[Provided records — start]

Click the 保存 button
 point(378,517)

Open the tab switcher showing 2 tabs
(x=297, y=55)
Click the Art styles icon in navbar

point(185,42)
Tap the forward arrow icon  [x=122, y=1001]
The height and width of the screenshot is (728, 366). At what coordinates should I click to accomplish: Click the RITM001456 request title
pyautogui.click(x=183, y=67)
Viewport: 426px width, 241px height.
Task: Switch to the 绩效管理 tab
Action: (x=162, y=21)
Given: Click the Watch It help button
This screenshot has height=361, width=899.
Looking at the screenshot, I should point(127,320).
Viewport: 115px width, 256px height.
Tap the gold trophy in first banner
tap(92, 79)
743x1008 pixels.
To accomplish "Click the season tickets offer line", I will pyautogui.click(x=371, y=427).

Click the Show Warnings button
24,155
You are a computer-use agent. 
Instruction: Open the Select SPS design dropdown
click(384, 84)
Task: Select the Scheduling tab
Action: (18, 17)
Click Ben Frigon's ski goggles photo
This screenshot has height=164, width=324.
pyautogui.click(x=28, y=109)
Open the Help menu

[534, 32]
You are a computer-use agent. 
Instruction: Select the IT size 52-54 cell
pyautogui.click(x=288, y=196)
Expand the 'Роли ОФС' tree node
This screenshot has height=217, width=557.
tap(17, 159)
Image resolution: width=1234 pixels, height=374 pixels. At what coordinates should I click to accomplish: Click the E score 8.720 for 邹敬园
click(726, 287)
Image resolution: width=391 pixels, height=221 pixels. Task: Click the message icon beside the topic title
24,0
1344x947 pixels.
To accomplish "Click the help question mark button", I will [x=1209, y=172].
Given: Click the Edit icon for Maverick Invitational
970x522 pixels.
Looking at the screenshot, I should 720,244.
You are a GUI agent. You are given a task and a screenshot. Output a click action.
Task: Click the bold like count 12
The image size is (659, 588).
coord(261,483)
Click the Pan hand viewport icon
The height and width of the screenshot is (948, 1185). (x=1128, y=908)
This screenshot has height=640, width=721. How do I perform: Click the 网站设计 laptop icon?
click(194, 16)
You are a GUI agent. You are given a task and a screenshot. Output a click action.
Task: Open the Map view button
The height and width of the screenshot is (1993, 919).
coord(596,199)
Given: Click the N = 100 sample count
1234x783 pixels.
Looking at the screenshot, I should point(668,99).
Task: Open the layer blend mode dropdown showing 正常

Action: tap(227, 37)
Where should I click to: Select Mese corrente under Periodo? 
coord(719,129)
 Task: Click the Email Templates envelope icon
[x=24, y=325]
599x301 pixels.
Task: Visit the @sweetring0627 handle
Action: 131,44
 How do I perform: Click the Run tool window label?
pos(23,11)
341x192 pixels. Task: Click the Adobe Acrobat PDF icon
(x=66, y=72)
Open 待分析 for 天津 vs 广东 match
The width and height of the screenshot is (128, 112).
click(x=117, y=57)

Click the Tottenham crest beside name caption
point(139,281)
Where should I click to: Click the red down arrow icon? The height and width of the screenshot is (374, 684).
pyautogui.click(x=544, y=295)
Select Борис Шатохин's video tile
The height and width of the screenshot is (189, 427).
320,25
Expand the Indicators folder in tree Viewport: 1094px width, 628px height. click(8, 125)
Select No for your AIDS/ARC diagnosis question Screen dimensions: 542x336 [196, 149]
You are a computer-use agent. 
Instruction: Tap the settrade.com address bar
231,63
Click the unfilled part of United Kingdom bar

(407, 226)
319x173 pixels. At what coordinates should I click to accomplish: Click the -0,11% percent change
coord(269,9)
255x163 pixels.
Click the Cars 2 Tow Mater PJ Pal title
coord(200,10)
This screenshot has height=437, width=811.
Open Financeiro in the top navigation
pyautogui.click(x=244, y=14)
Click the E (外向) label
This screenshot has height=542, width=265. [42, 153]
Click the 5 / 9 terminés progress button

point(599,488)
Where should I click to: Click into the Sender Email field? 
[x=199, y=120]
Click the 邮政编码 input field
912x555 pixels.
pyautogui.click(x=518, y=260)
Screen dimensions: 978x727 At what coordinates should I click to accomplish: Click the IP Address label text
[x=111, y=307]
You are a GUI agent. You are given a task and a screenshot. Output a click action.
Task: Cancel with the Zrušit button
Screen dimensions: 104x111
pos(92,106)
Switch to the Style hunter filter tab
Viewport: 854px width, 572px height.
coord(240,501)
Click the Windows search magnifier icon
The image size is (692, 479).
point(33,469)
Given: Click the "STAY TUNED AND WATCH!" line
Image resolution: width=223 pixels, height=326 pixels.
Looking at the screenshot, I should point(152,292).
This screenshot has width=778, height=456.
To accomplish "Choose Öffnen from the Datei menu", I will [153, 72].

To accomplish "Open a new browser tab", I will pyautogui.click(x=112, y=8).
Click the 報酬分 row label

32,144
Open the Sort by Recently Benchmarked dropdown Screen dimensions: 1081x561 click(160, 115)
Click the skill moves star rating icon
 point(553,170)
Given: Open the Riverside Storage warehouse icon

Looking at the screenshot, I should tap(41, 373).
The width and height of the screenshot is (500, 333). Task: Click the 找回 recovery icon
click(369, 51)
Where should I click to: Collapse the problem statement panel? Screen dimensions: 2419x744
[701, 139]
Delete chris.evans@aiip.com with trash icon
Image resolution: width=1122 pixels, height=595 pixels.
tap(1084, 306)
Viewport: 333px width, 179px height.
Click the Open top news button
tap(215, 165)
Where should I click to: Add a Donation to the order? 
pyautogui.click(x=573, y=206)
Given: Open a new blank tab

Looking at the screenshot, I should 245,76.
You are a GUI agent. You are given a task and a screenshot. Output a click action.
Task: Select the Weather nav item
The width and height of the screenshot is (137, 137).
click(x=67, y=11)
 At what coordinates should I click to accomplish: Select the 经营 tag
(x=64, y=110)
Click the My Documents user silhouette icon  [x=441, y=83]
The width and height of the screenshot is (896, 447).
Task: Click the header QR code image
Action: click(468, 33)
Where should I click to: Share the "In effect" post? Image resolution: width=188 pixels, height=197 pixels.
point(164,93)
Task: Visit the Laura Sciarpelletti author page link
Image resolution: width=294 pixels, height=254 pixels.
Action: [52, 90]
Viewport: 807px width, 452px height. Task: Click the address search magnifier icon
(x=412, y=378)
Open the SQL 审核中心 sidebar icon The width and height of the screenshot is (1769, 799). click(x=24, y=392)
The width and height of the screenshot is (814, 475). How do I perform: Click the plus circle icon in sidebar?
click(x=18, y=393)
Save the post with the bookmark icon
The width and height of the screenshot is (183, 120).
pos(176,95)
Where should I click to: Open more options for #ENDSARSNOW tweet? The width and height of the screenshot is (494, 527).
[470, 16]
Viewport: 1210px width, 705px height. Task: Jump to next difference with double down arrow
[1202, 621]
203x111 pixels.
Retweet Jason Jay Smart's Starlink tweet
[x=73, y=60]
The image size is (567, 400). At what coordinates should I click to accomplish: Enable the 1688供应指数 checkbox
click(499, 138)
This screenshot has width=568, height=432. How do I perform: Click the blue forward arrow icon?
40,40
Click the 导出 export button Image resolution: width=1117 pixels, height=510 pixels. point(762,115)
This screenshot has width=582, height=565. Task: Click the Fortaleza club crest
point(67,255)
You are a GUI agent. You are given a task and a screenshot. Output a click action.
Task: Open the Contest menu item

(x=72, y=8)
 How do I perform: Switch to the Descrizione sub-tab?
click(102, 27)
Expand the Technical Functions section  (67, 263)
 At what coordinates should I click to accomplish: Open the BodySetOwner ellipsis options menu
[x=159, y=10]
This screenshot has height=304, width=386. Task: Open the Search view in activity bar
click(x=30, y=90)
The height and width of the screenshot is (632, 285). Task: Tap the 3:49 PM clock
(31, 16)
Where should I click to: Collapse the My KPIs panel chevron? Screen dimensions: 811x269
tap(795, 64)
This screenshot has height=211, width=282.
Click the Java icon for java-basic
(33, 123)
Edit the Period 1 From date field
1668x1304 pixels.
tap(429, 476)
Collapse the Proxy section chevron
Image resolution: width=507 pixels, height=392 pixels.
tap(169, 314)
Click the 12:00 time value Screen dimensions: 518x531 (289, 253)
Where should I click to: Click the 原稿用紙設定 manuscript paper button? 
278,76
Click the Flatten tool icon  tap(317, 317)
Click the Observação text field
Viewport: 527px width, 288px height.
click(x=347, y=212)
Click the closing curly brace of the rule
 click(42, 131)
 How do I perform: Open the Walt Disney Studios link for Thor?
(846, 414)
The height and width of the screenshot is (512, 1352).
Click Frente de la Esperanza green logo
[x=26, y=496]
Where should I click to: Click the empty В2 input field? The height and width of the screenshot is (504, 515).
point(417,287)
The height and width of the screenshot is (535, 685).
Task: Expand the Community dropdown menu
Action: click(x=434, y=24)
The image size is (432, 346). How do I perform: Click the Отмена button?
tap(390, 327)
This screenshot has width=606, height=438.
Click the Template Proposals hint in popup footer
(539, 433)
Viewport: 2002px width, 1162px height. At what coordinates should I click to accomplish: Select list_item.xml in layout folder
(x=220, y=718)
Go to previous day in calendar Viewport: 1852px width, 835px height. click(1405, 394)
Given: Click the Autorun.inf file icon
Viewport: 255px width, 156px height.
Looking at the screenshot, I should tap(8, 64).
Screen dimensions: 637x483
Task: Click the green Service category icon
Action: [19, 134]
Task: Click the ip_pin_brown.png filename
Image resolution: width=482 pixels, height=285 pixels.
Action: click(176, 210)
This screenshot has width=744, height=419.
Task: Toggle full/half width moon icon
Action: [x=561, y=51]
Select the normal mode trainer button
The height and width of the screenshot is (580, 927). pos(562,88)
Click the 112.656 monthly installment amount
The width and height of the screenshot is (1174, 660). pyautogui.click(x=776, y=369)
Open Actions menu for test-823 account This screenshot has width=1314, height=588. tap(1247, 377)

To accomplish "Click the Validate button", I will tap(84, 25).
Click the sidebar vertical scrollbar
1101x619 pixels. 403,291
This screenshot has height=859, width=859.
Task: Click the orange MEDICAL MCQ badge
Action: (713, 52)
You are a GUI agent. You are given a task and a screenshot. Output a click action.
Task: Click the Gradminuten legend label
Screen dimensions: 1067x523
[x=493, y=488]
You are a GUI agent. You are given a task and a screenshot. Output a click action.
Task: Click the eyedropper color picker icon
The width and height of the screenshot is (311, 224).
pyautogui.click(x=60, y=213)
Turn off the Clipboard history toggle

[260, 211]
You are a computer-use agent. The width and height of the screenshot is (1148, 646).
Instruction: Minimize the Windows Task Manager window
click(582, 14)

[Provided records — finish]

Exercise brief: Exactly repeat the lines running from the top of the listing to the line bearing "Tap the forward", both of those lines included, and only them.

Problem solution:
Click the 保存 button
 point(378,517)

Open the tab switcher showing 2 tabs
(x=297, y=55)
Click the Art styles icon in navbar

point(185,42)
Tap the forward arrow icon  [x=122, y=1001]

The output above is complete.